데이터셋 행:
+---+
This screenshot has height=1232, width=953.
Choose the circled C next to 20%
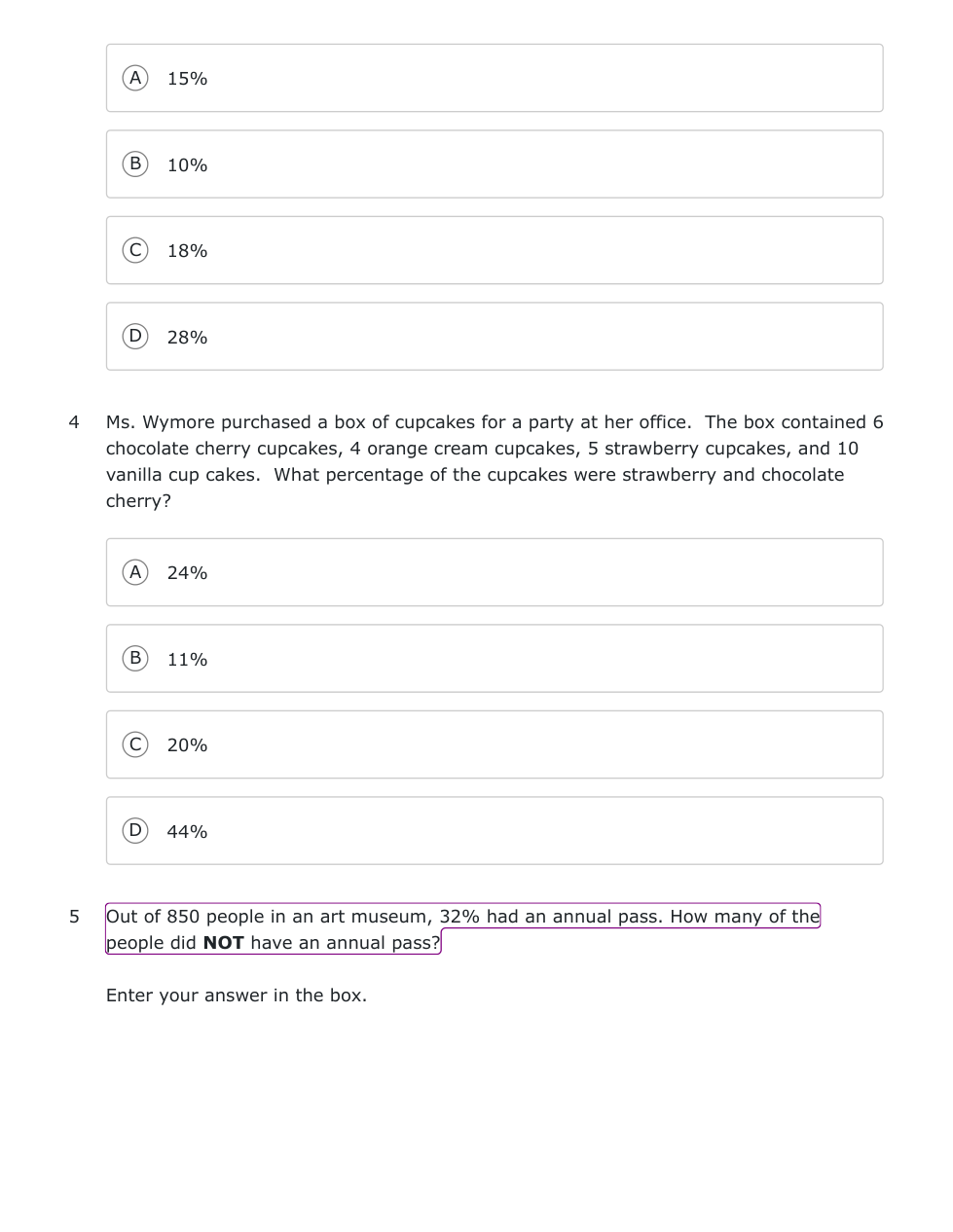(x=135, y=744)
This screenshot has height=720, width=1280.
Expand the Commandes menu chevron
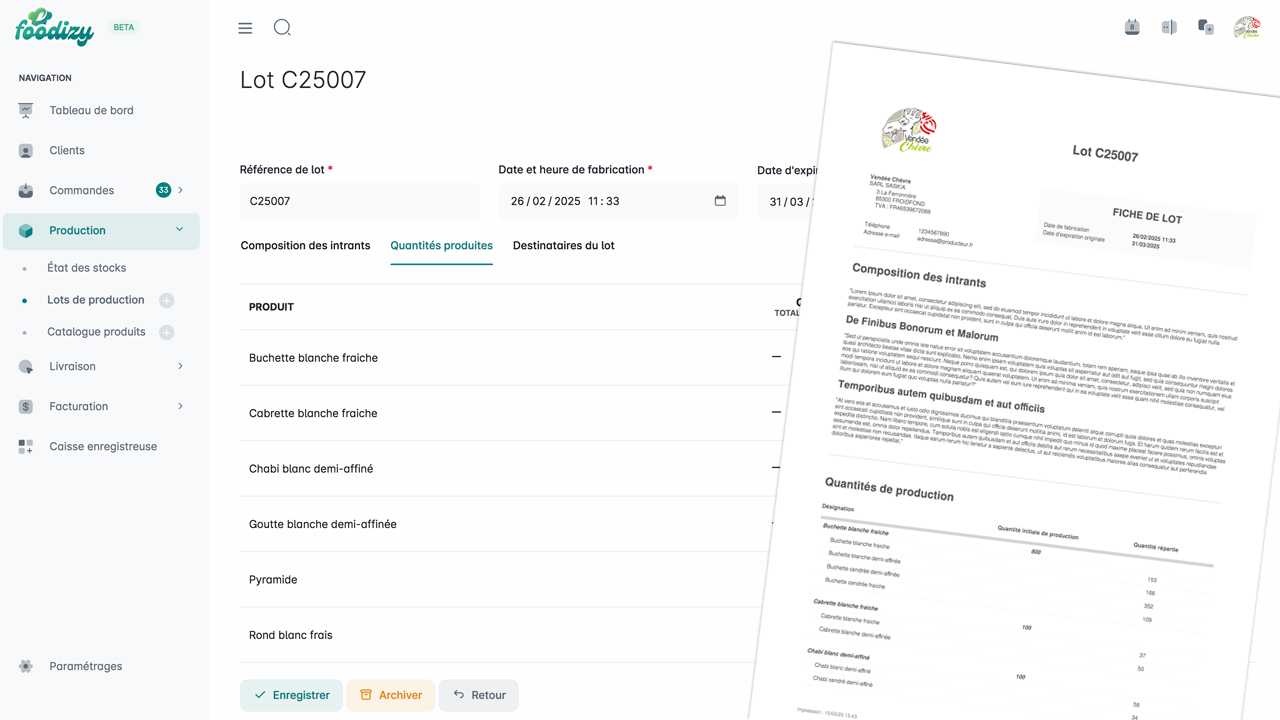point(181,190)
+---+
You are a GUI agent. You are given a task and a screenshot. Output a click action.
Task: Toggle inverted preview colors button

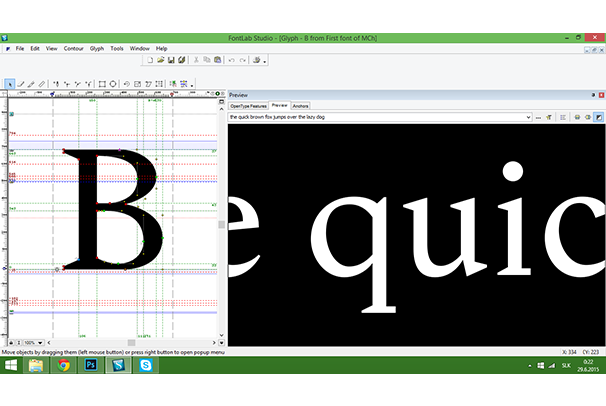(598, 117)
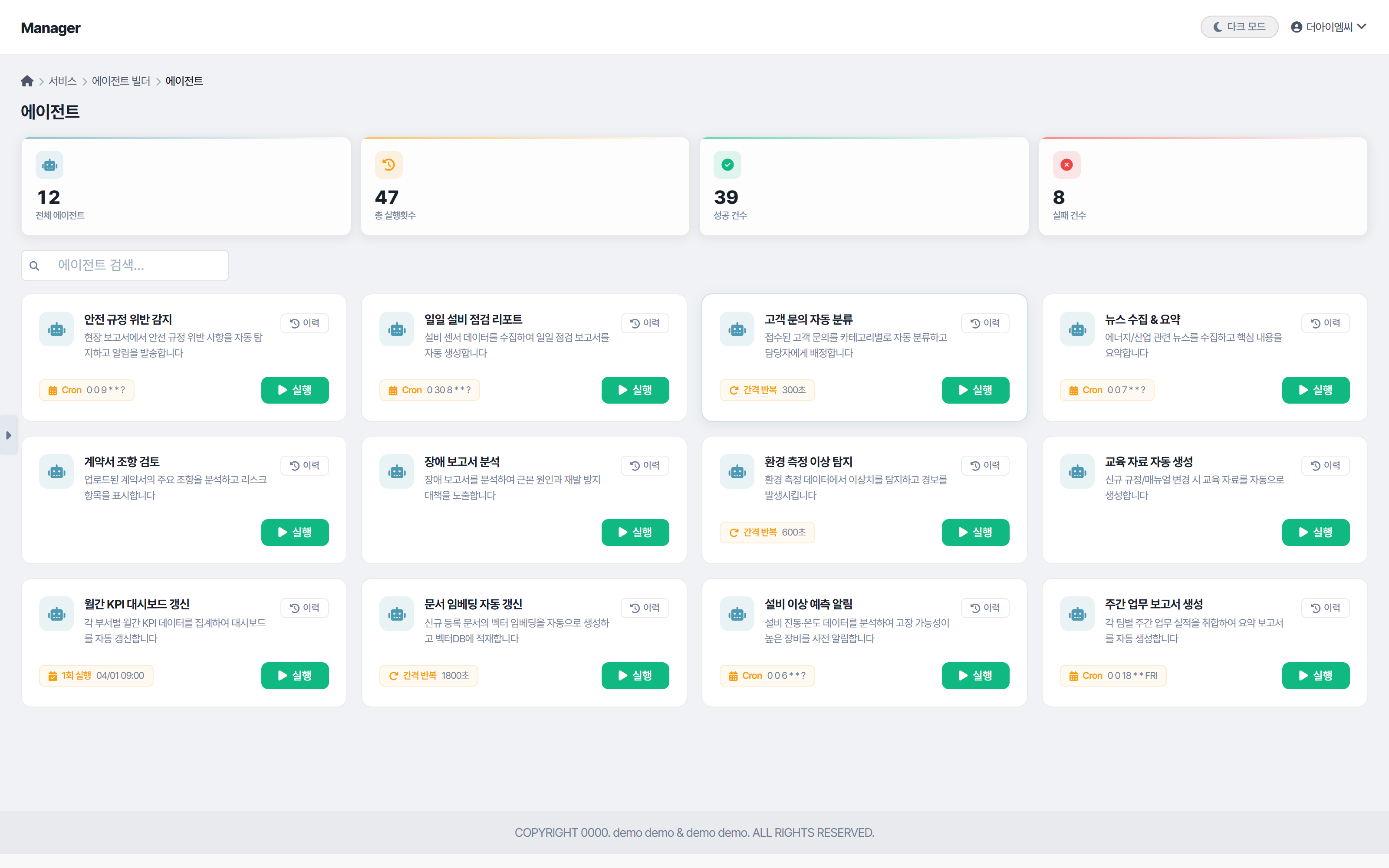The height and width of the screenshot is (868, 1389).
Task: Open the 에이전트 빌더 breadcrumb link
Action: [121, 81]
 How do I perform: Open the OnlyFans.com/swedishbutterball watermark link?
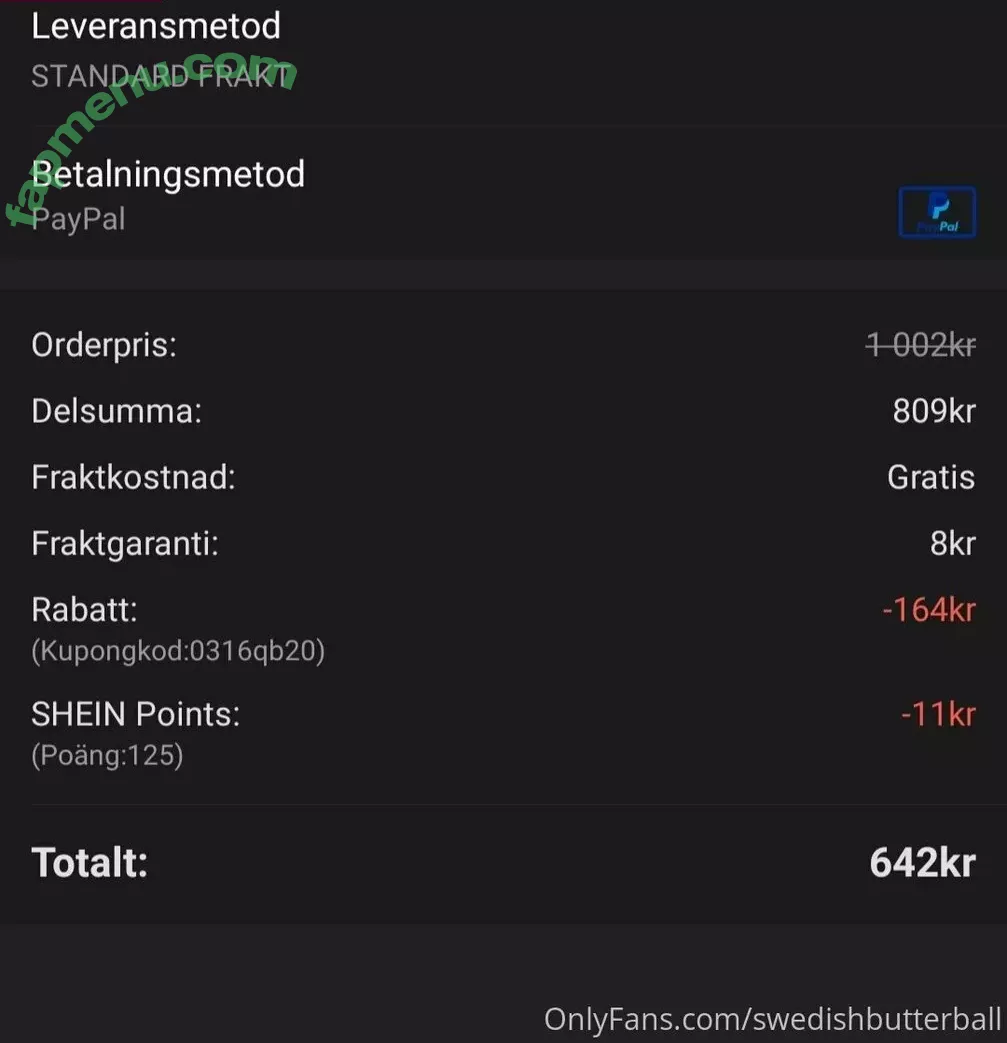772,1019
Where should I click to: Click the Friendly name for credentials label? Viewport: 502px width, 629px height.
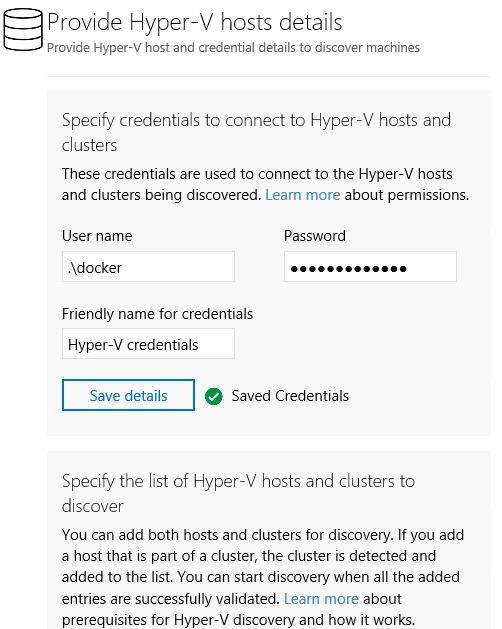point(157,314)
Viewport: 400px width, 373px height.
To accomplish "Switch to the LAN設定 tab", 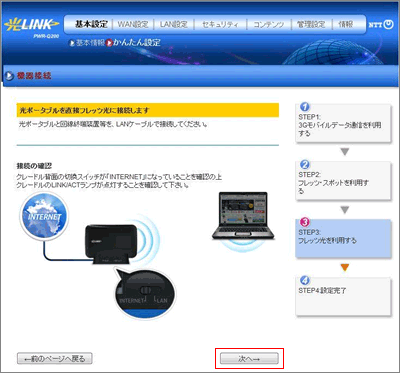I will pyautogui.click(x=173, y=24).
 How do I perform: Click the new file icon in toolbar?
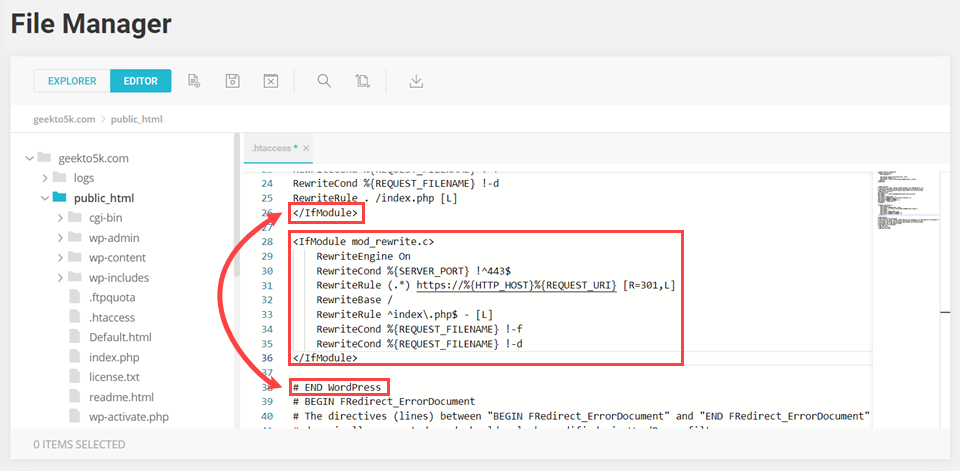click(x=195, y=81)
+---+
"This screenshot has height=1232, width=953." 문구가 있는 줄부터 "point(181,190)" 문구가 있는 줄까지 양 끝을 포함해 데이터를 다시 적되, "Expand" 표현을 "Open" 표현으로 바꾸고 나머지는 그대로 두세요. 그림은 답에 넣지 마세요.

## 완성된 풀이:
This screenshot has height=1232, width=953.
Choose the circled C next to 20%
(x=135, y=744)
This screenshot has height=720, width=1280.
Open the Commandes menu chevron
point(181,190)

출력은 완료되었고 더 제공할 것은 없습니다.